On a proposé que la feuille des questions fut remise à chacun d’eux, sur copie séparée, avant l’ouverture de la séance ; cette mesure me parait présenter de sérieux avantages — et je ne vois pas quels inconvénients.

Je proposerais aussi que dans certains cas, un plan topographique fut remis à chacun des jurés, lui permettant de se représenter plus aisément le théâtre du crime : Dans telle affaire d’agression nocturne, où je fus appelé à siéger, la conviction des jurés dépendait uniquement de ceci : l’accusé était-il assez près d’un réverbère et suffisamment éclairé, pour que Madame X, de sa fenêtre, ait pu le reconnaître ? Quelques témoins, appelés à la barre, placèrent le réverbère l’un à cinq mètres, l’autre à vingt-cinq, du lieu précis de l’agression.

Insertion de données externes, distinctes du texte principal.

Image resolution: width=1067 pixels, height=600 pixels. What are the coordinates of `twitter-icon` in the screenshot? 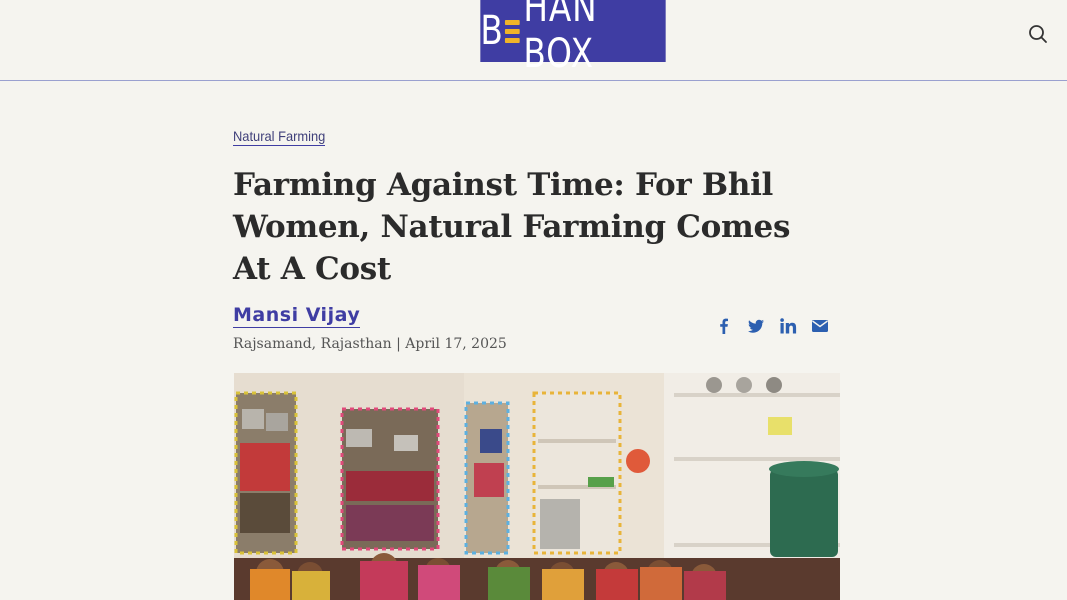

Un troisième alla jusqu’à prétendre qu’il n’y avait pas de réverbère du tout à cet endroit de la rue… N’eut-il pas été bien simple de faire dresser par la gendarmerie un plan des lieux ?

Monsieur Bergson demande que chacun des jurés soit tenu de motiver et d’expliquer son vote… Evidemment ; mais il ne m’est pas du tout prouvé que le juré le plus malhabile à parler soit celui qui sente et pense le plus mal. Et réciproquement, hélas !

  1. L’un des jurés de ma session savait à peine lire et écrire ; sur ses bulletins de vote le oui et le non étaient si malaisément reconnaissables que plus d’une fois on dut le prier de répondre à neuf oralement.